The term “reasonable degree of scientific certainty” is not defined in any standard medical or scientific journals; rather, it is a legal term that was first linked to opinion testimony in a 1969 case (Twin City Plaza Inc. v. Central Surety & Ins. Corp 409 F.2d 1195, 1203 (8th Cir. 1969). The Daubert-related cases, Daubert, Joyner and Kumho, and the Federal Rules of Evidence 702-705 do not require any similar language. The Daubert and Frye tests serve to exclude any speculative testimony and preclude the need for any such language relating to scientific certainty.
The Commission recommended that courts discontinue using the term “reasonable degree of scientific certainty” because it could result in confusion for those involved in court cases. The commission states: “In the courtroom setting, the phrase risks misleading or confusing the factfinder” and “has no scientific meaning and may mislead jurors or judges when deciding whether guilt has been proved beyond a reasonable doubt.” In a 2014 case in Hawaii (State v. DeLeon, 319P.3d 382, 403 (Haw.2014) the court said “trial courts should not require a ‘reasonable degree of scientific certainty’ before admitting expert opinions.”

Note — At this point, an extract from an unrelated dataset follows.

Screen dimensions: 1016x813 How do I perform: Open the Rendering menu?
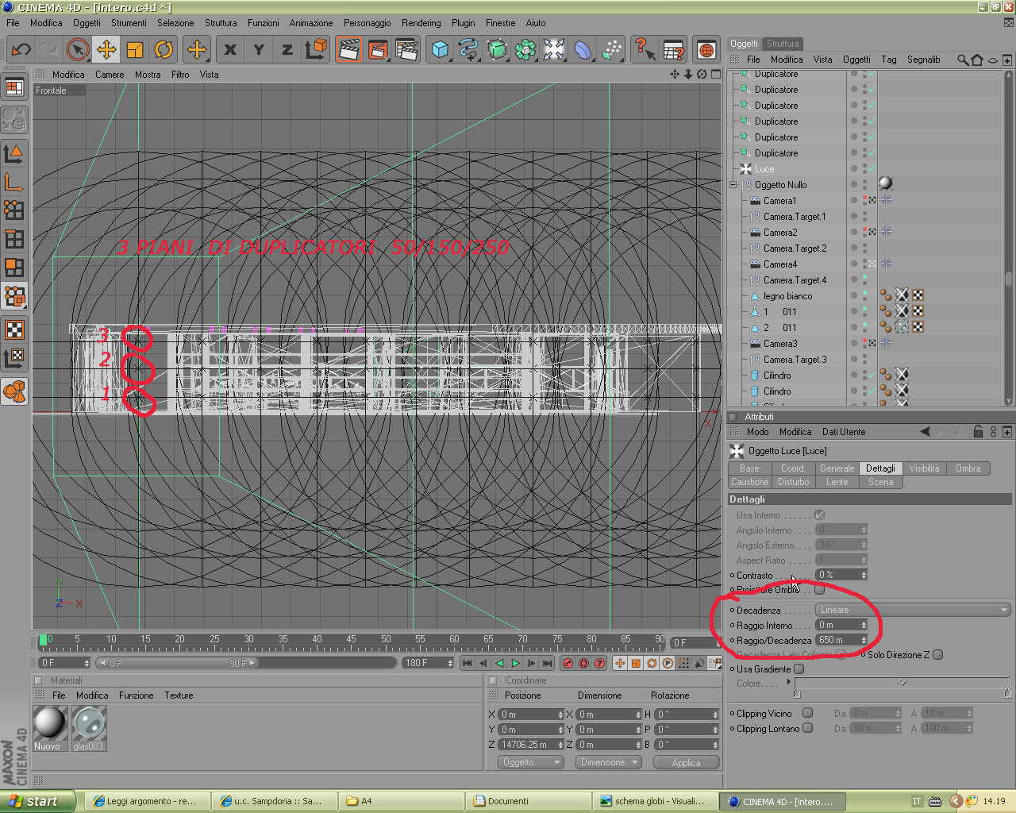tap(421, 23)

The lack of a common definition of this word across the sciences, or even within a discipline of science, is confusing and frustrating. If one was to assemble a room of legal professionals, there would be a host of different definitions for the term, and no common definition would result. The same would hold true for a room of scientific scholars. A juror may, on the other hand, have a totally different understanding of the term and may equate it to finding of proof beyond a reasonable doubt.
Much work is needed to strengthen the terminology a forensic expert uses to expresses their opinions. The goal is to minimize any misleading or confusing terminology.